在上一篇文章中,我们介绍了 YOLOv12 目标检测算法。本文将深入探讨 模型压缩与量化部署 技术,这些技术能够显著减小模型体积、提升推理速度,同时保持模型精度。我们将使用 PyTorch 实现多种压缩方法,并演示如何部署优化后的模型。
一、模型压缩基础
模型压缩是解决深度学习模型在资源受限设备上部署的关键技术,主要包括以下方法:
1. 核心压缩技术
量化(Quantization):
将浮点权重/激活转换为低精度表示(如 INT8)
剪枝(Pruning):
移除对输出影响较小的神经元或连接
知识蒸馏(Knowledge Distillation):
使用大模型(教师模型)指导小模型(学生模型)训练
权重共享(Weight Sharing):
相似权重使用同一数值表示
2. 技术对比
方法 | 压缩率 | 加速比 | 精度损失 | 适用场景 |
---|---|---|---|---|
动态量化 | 2-4x | 1.5-3x | 低 | CPU 部署 |
静态量化 | 4-8x | 3-6x | 中 | 移动端/嵌入式 |
结构化剪枝 | 2-10x | 2-5x | 中 | 终端设备 |
知识蒸馏 | 2-5x | 1-2x | 低 | 模型轻量化 |
二、PyTorch 量化实战
1. 动态量化(推理时量化)
import torch
from torch.quantization import quantize_dynamic
from torchvision import models
# 加载预训练模型
model = models.resnet50(weights=models.ResNet50_Weights.IMAGENET1K_V2)
# # 加载预训练模型
# 动态量化(仅量化全连接层)
quantized_model = quantize_dynamic(
model,
{torch.nn.Linear}, # 量化模块类型
dtype=torch.qint8 # 量化数据类型
)
# 保存量化模型
torch.save(quantized_model.state_dict(), 'resnet50_quantized.pth')
2. 静态量化(训练后量化)
import torch
from torchvision import models
from torch.quantization import QuantStub, DeQuantStub, prepare, convert
# 1. 加载模型(自动下载权重)
model = models.resnet50(weights=models.ResNet50_Weights.IMAGENET1K_V1)
model.eval()
# 2. 定义量化包装器
class QuantizedResNet(torch.nn.Module):
def __init__(self, model):
super().__init__()
self.quant = QuantStub()
self.model = model
self.dequant = DeQuantStub()
def forward(self, x):
x = self.quant(x)
x = self.model(x)
x = self.dequant(x)
return x
# 3. 准备量化模型
quant_model = QuantizedResNet(model)
quant_model.qconfig = torch.quantization.get_default_qconfig('fbgemm')

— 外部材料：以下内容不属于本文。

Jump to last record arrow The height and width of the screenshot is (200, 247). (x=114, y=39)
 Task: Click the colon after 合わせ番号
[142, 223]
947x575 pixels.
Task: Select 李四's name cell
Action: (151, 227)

model_prepared = prepare(quant_model)
# 4. 校准(示例用随机数据,实际应用应使用真实数据)
for _ in range(100):
dummy_input = torch.randn(1, 3, 224, 224)
model_prepared(dummy_input)
# 5. 转换量化模型
model_int8 = convert(model_prepared)
# 6. 测试保存
torch.save(model_int8.state_dict(), 'resnet50_quantized.pth')
print("量化模型已保存")
三、模型剪枝实战
1. 非结构化剪枝
import torch
import torch.nn as nn
import torch.nn.utils.prune as prune
from torchvision import models
# 1. 加载预训练模型
model = models.resnet50(weights=models.ResNet50_Weights.IMAGENET1K_V1)
model.eval() # 设置为评估模式
# 2. 查看原始模型参数
print(f"原始模型第一层卷积参数数量: {model.conv1.weight.numel()}")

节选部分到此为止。